Liberty à la InfoCard.

I watched online the presentation Bill Gates gave at RSA this week and I thought the InfoCard demo was interesting. First off it was the first time I saw an actual demonstration of the identity selector on Vista - quite interesting, nice UI I have to say. It is certainly a very user-friendly approach to solve the identity management nightmare we all face as online consumers. I really think it is to Microsoft’s credit to have raised awareness on the need for a more user-centric approach of identity management.

That said, I read on this recent article of the Seattle P-I that (some) people at Microsoft believe that InfoCard and the Liberty Alliance approach “address different parts of the digital identity problem”... Now I beg to differ on that one.

To me Liberty’s web services framework (ID-WSF) proposes a framework that is generic  enough to support all kinds of identity-based scenarios including the most user-centric ones.
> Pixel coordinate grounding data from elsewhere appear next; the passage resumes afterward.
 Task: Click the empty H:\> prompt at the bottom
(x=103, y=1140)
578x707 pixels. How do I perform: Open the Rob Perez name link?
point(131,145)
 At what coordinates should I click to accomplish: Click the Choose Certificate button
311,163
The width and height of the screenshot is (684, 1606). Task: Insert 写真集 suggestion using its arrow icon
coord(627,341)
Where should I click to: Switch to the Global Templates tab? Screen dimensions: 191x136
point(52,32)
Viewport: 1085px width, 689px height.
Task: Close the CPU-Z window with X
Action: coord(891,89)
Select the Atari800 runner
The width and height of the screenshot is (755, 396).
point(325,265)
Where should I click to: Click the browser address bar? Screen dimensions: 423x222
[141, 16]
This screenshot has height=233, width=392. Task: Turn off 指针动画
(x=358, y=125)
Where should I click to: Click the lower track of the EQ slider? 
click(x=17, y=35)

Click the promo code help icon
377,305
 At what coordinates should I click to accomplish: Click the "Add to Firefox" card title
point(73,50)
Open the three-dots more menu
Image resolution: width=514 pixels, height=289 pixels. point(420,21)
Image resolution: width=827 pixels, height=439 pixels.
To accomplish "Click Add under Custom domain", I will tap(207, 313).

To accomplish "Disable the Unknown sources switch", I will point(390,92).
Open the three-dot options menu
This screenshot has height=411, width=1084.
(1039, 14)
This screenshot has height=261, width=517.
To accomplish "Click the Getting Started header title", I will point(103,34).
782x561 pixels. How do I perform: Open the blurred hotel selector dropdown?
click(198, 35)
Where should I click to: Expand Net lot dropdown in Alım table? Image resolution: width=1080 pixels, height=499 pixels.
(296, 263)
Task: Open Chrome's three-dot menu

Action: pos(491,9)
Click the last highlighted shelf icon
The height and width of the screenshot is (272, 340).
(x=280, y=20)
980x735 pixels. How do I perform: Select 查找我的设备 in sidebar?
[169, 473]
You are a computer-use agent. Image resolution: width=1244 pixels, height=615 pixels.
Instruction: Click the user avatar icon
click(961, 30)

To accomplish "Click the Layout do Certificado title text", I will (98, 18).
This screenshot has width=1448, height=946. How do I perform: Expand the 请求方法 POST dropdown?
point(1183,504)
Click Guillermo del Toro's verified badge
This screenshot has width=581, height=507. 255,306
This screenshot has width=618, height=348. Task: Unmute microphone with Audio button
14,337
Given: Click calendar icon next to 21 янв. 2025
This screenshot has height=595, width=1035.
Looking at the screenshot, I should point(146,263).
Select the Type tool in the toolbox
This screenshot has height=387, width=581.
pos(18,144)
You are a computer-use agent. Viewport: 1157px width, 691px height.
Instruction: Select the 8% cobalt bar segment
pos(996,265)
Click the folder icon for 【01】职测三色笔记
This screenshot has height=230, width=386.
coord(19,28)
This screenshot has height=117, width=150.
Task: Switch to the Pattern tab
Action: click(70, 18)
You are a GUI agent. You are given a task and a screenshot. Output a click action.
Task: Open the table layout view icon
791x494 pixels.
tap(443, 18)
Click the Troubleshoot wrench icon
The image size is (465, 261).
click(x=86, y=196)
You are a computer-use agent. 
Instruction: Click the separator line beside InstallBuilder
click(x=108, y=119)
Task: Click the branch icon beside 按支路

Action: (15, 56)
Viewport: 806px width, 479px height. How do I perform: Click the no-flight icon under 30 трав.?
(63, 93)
It is true that in most of its PR so far the Alliance has not emphasized the user-centric aspect of identity management hence the impression for some people that Liberty’s specifications are focused on the enterprise. For that I think Microsoft’s InfoCard is a great reminder that we (at Liberty) should also explain how our specifications can be used to support a user-centric approach.

At Sun we happened to have recently looked at that issue and we’ve come up with a demonstrator (very early stage) that shows how, using Liberty’s ID-WSF protocols, we can create a module that greatly helps the user in dealing with his digital identities. You can find a series of screenshots that are accompanied with explanations there (I’ll be polishing a flash file soon). Hopefully the comments are self-sufficient but just in case here’s a short summary of what the demo actually shows:

The user is visiting an online wine merchant where he purchases a few bottles (Bordeaux of course ). Upon checkout the wine site will need some identity data about the customer (like his age or his shipping address). A Java applet is fired off the html page of the site with the name of the attributes (i.e. the identity data) required by the site. For instance the first step is to verify the customer is actually entitled to purchase wine. Using this information the applet (that speaks ID-WSF) is able to identify what are the relevant attribute providers (I believe they are called Identity providers in InfoCard’s terminology). The end result is that the applet is able to present to the customer a set of providers to choose from (very much akin to the card concept with InfoCard’s identity selector). Since it is an applet running no information is transfered to the wine merchant until the customer actually clicks on one of the provider.

So the idea of this demo is to illustrate the flexibility of Liberty Alliance’s specifications. Not only they support the enterprise use cases but they also do enable a great user-centric experience and guess what?  it’s platform independent

As Eve put it, it’s InfoCard, Liberated!!